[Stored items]
========
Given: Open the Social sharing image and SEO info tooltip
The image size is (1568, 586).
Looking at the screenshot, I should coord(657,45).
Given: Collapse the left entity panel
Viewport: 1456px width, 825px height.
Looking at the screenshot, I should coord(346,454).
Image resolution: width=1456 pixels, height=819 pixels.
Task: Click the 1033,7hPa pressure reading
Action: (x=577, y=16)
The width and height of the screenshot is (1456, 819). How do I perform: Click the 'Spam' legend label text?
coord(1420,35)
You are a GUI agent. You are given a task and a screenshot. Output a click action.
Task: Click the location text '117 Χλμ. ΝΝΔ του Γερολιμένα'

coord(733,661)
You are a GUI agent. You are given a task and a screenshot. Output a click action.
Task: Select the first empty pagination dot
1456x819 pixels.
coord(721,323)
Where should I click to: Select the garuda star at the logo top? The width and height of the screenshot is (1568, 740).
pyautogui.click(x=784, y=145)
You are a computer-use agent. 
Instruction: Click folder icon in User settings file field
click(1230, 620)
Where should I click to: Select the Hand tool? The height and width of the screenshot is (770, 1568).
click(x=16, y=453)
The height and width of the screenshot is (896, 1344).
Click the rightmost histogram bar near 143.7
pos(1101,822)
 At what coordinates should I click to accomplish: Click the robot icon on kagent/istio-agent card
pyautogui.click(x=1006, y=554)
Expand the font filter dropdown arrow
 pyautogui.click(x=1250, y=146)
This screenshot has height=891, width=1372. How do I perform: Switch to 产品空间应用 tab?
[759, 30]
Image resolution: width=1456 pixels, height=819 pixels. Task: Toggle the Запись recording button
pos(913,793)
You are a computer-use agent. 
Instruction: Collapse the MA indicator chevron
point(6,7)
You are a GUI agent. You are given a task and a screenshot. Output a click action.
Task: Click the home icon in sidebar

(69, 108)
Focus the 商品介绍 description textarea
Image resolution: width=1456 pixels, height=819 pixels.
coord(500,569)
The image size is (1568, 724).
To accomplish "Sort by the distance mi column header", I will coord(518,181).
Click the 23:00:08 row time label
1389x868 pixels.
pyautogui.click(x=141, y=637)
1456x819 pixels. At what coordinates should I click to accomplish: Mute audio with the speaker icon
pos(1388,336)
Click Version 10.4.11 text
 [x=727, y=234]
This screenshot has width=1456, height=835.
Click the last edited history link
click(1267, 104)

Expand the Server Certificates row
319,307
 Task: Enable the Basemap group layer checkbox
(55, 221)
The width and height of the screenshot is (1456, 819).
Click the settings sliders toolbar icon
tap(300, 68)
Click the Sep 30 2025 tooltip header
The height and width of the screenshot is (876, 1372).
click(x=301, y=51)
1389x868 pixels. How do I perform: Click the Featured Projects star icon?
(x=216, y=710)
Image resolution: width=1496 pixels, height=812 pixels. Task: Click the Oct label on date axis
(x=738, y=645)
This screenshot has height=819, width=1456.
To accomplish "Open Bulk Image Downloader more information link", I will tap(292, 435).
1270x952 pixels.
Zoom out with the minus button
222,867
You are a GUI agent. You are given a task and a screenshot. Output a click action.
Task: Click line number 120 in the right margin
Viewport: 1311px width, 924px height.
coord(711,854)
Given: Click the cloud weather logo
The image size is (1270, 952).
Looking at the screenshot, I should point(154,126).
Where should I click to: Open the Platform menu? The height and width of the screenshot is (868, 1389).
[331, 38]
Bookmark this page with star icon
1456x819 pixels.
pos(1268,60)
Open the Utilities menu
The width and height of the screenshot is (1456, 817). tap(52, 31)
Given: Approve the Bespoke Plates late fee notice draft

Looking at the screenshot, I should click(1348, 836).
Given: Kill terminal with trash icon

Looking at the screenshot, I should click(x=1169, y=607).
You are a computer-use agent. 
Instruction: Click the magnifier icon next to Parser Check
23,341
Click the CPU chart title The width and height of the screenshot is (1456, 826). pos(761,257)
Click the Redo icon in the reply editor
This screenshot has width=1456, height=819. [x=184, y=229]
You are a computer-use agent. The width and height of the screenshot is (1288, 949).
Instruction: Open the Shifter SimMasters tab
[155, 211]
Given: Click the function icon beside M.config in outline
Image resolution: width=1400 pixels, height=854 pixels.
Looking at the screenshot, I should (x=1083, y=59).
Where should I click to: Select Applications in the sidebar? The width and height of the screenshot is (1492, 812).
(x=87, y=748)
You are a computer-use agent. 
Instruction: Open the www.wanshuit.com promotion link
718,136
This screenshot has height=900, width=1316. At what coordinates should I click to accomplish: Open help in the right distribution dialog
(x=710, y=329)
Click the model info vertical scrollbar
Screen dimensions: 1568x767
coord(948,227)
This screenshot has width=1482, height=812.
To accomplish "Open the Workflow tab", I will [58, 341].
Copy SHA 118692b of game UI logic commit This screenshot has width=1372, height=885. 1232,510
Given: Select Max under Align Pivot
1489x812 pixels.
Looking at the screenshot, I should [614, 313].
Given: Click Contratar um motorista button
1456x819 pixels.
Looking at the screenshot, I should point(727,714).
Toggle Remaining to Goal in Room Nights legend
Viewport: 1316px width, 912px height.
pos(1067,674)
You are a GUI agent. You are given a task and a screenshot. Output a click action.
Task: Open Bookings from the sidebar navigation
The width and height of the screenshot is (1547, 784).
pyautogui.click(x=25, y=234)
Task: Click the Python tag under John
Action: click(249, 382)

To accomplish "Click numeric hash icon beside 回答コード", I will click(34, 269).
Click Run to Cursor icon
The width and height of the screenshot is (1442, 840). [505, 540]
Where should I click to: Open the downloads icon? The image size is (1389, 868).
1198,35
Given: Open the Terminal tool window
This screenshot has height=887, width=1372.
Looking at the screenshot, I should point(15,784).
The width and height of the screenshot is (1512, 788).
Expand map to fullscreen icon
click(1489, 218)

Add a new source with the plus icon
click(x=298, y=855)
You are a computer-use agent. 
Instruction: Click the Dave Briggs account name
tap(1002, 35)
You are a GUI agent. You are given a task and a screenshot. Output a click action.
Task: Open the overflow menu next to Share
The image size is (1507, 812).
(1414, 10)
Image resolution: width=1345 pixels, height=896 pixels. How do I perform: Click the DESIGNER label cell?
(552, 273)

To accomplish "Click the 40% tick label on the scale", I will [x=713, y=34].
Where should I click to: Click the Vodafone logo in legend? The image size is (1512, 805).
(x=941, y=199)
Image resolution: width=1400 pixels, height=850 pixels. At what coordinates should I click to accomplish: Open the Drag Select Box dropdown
========
Retype exactly the lines above, from the one with "Instruction: Collapse the" through the one with "The image size is (1568, 724).", inclusive.

Instruction: Collapse the MA indicator chevron
point(6,7)
You are a GUI agent. You are given a task and a screenshot. Output a click action.
Task: Click the home icon in sidebar

(69, 108)
Focus the 商品介绍 description textarea
Image resolution: width=1456 pixels, height=819 pixels.
coord(500,569)
The image size is (1568, 724).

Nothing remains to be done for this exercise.